Nicolò Zaniolo przerywa milczenie listem otwartym. „Byłem przerażony” [OFICJALNIE]

2023-02-02 11:56:52; Aktualizacja: 1 rok temu
Nicolò Zaniolo przerywa milczenie listem otwartym. „Byłem przerażony” [OFICJALNIE] Fot. Fabrizio Andrea Bertani / Shutterstock.com
Patryk Krenz
Patryk Krenz Źródło: L’Agenzia Nazionale Stampa Associata (ANSA)

Nicolò Zaniolo zabrał w końcu głos w sprawie ostatnich wydarzeń. Piłkarz, który chciał wymusić swoje odejście z AS Romy, stał się w Rzymie postacią nienawidzoną. Pomocnik napisał oświadczenie, składając deklarację w sprawie przyszłości.

O sytuacji Nicolò Zaniolo pisać można wiele. 23-latek, z którym wiązano niegdyś na Stadio Olimpico wielkie nadzieje, na skutek słabej formy zaczął być krytykowany przez kibiców.
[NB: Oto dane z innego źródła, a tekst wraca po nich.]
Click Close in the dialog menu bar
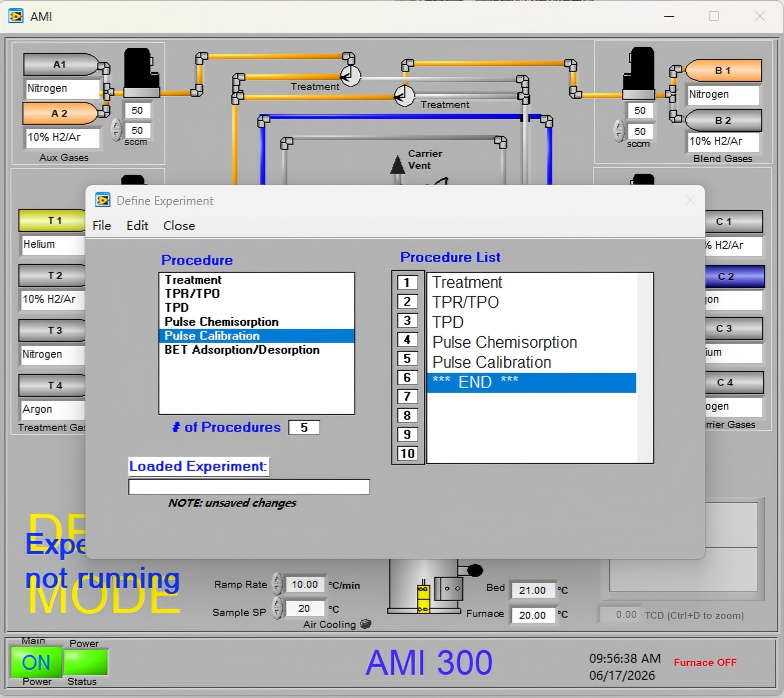Image resolution: width=784 pixels, height=698 pixels. (179, 226)
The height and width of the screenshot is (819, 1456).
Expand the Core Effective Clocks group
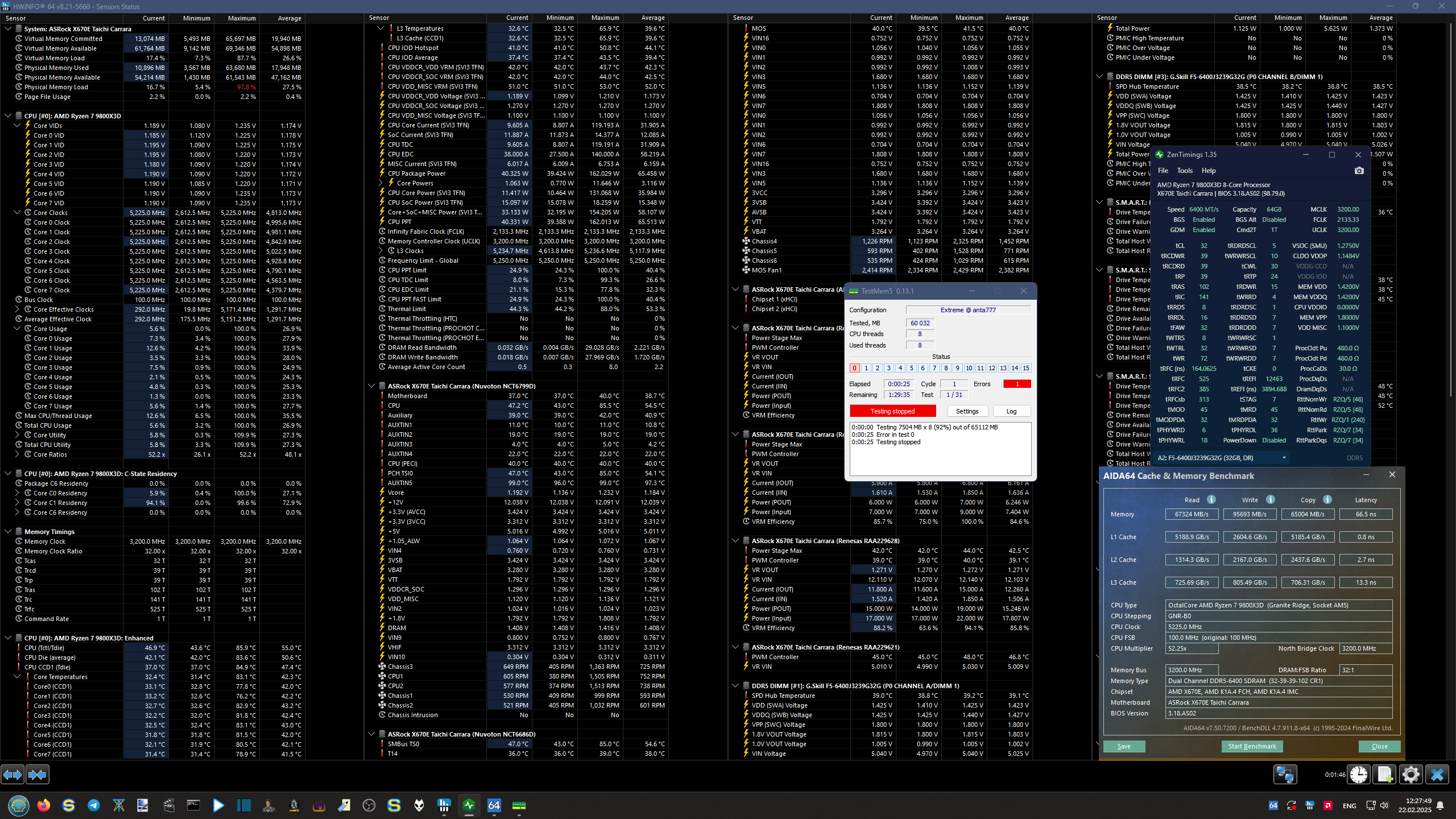(x=17, y=309)
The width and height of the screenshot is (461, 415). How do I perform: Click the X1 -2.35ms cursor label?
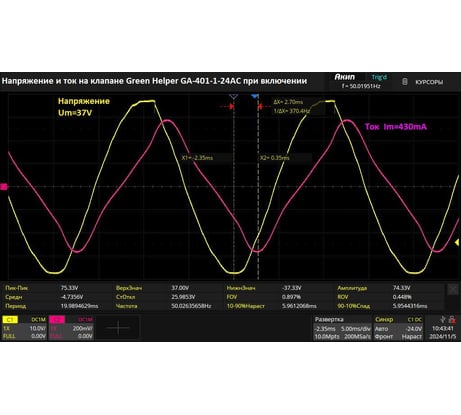tap(197, 158)
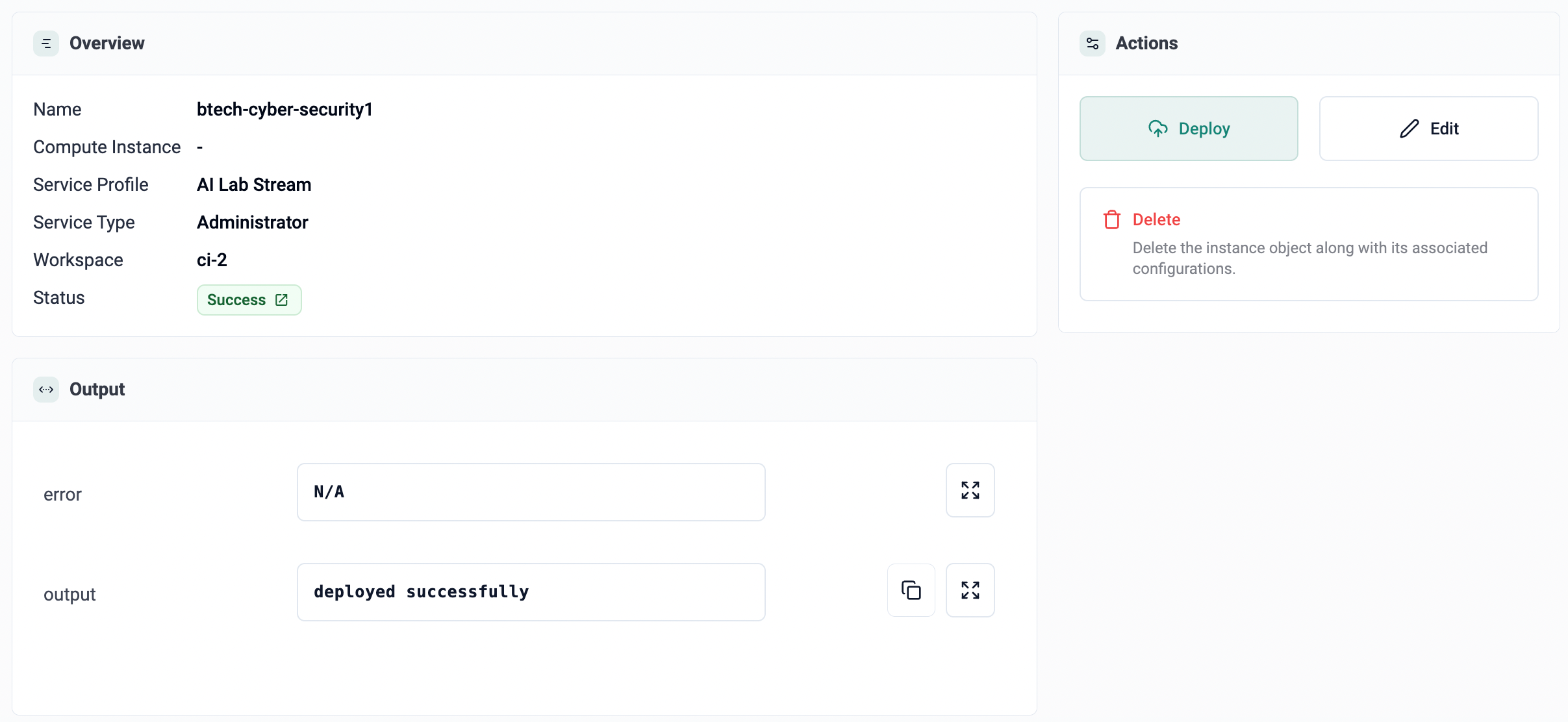The width and height of the screenshot is (1568, 722).
Task: Click the error N/A text field
Action: (531, 492)
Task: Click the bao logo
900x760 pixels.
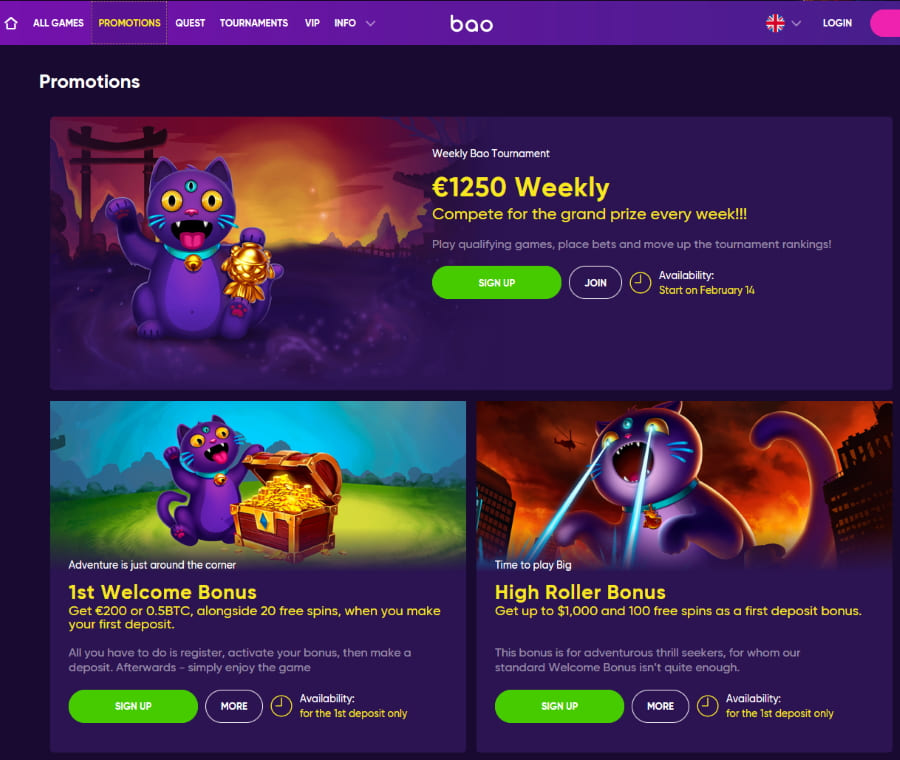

Ich szacunek stracił całkowicie, gdy wymuszał na działaczach rzymskiej ekipie swoje odejście. Oczywiście, cała sytuacja szybko stała się przodującym tematem we Włoszech.

AS Roma początkowo niechętnie podchodziła do możliwości sprzedaży 11-krotnego reprezentanta Italii, lecz w końcu uległa. Stołeczna drużyna, chcąc jak najszybciej zakończyć ten toksyczny związek, porozumiała się nawet w sprawie transferu do Bournemouth. Operację storpedował sam zawodnik, który ofertę Anglików.

Postawa Zaniolo rozzłościła zarząd „Giallorossich” i José Mourinho, który ogłosił, że nie postawi już nigdy na rozkapryszoną gwiazdę. Kibice zespołu z Serie A wywiesili na ulicach miasta banery, w których nazwali piłkarza „zdrajcą i gównem bez honoru”.

Jakiś czas później na Stadio Olimpico trafiła ofera z Leeds, lecz tym razem to AS Roma niezadowolona z jej warunków przerwała rozmowy. A akcie desperacji były piłkarz sekcji młodzieżowych Genoi czy Fiorentiny zgodził się na przeprowadzkę do Bournemouth. „Wisienki” jednak zrezygnowały z tego ruchu.

Nicolò Zaniolo pozostanie więc, przynajmniej do końca kampanii, w Rzymie. Wiele wskazuje na to, że czeka go dłuższy rozbrat z futbolem.

W końcu 23-latek przerwał milczenie, przesyłając swoje oświadczenie do włoskiej agencji prasowej ANSA.

„W ciągu ostatnich tygodni powiedziano i napisano wiele rzeczy, które nie są prawdą. Przybyłem do Rzymu jako nieznany zawodnik, a fani przywitali mnie jako jednego ze swoich. Dali mi pewność siebie, odwagę i miłość w strasznych i mrocznych chwilach moich kontuzji.

Gdy zdobyłem bramkę w Tiranie, w finale Ligi Konferencji, poczułem, że odpłaciłem się im za wszystko, co otrzymałem, przyczyniając się do wielkiej i niezapomnianej chwili radości dla wszystkich Romanistów. W wieku 23 lat przeżyłem rzeczy, których nie doświadczyło wielu moich kolegów w całej karierze: upadki, podnoszenie się, ponowne upadki, dalsze wspinanie się i wygrywanie.

Ostatnie miesiące były dla mnie delikatnym okresem, w którym trudno było mi zrozumieć, jaka będzie moja przyszłość zawodowa. Zawsze jednak ciężko pracowałem na treningach i w meczach.

Po ostatnich wydarzeniach po raz pierwszy bałem się o siebie i moją rodzinę, poczułem się opuszczony. Nigdy wcześniej mi się to nie zdarzyło, byłem przerażony. Przyszłość jest jednak w naszych rękach: wyciągam dłoń i oddaję się całkowicie do dyspozycji rodziny AS Romy.

Podpisano: Nicolò Zaniolo” - czytamy w liście.